TennCare officials presented the agency’s FY‑27 budget to the Senate Health Committee on Thursday and outlined a proposed 4‑year pilot to help parents transition off Medicaid into private coverage.
Director Steven Smith (referred to in committee as the TennCare director) described program improvements under the state’s waiver and said shared‑savings dollars have allowed record provider investments, including roughly $4 billion for hospitals and $700 million for nursing homes over the past several years. Smith said the budget package includes an innovation called Pathway to Independence, a pilot designed to reduce “benefit cliffs” by providing time‑limited premium assistance and support for parents who gain income.
Under the plan TennCare described, eligible parents who lose TennCare coverage because of increased income could receive up to $2,000 in assistance over 12 months to help pay private insurance premiums or verified cost‑sharing; participants would pay $15 per month unless the premium itself is less than $15. The pilot would be statewide, limited to 15,000 people, and target parent/caretaker adults with incomes up to 250% of the federal poverty level. The agency said it will use independent evaluation and shared‑savings dollars to assess whether the program reduces churn back onto TennCare.
Committee members pressed agency officials about capacity, costs and implementation details. Senator Reeves and others asked about the pilot’s selection method and statewide distribution; the agency said enrollment will be first‑come, first‑served but rules will target the parent category and seek geographic diversity. Members also asked how the pilot would be evaluated; TennCare said it would contract an independent evaluator and track whether participants remain in private coverage and whether churn back onto TennCare falls.
Officials also described other year‑4 shared‑savings requests, including a $125 million one‑time allocation intended to complement a rural health transformation fund and a rural infrastructure grant program administered by the Department of Health. TennCare’s CFO said IT modernization spending has peaked and will decline in FY‑27, with a roughly $50 million decrease from the recent high, and that large procurements (eligibility and MMIS systems) are entering maintenance or reimplementation phases.

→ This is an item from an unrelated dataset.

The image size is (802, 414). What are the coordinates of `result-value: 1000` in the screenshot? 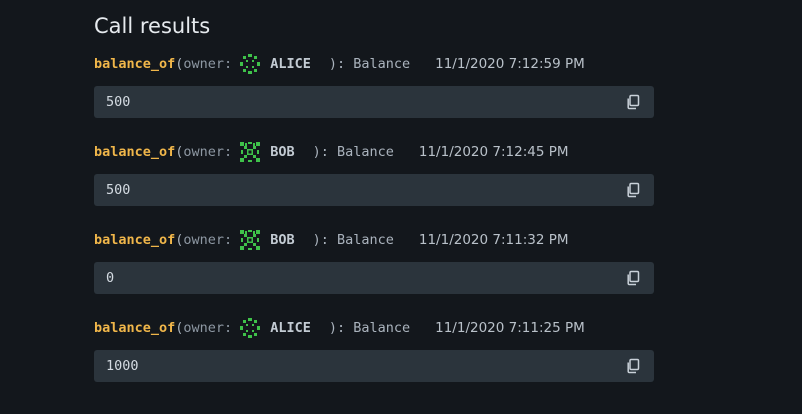 It's located at (122, 366).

Agency staff answered questions about pharmacy benefit arrangements, saying TennCare uses a pharmacy benefits administrator model (Optum) with transparent pass‑through rebates and uniform dispensing fees and that the concerns raised in a separate Commerce audit of national PBMs do not apply to TennCare’s contracts.

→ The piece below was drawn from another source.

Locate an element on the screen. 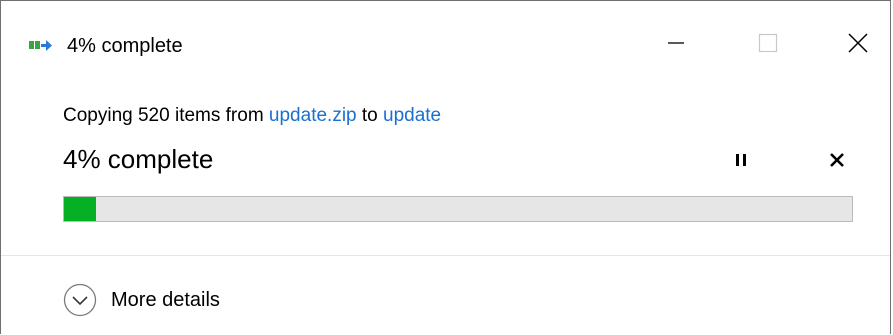  progress-status: 4% complete is located at coordinates (138, 159).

After the presentation and questions, the committee approved the budget motion by roll call and advanced the related items to the next steps in the process. TennCare staff said several details, including precise pilot rules and provider‑tax impacts tied to federal match rates, remain subject to rulemaking and further legislative oversight.
The agency said it does not yet know whether Pathway to Independence will produce net savings but described the pilot as an experiment using nonrecurring shared‑savings funds; if successful, officials said, the program could inform longer‑term policy decisions about transitions from Medicaid.